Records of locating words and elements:
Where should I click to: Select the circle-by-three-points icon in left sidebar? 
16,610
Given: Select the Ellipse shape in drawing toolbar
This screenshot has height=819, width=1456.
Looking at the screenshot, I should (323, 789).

GOAL OF THE EXERCISE — State how many of the lines above contain the word "Select". Give only the number.

EXERCISE ANSWER — 2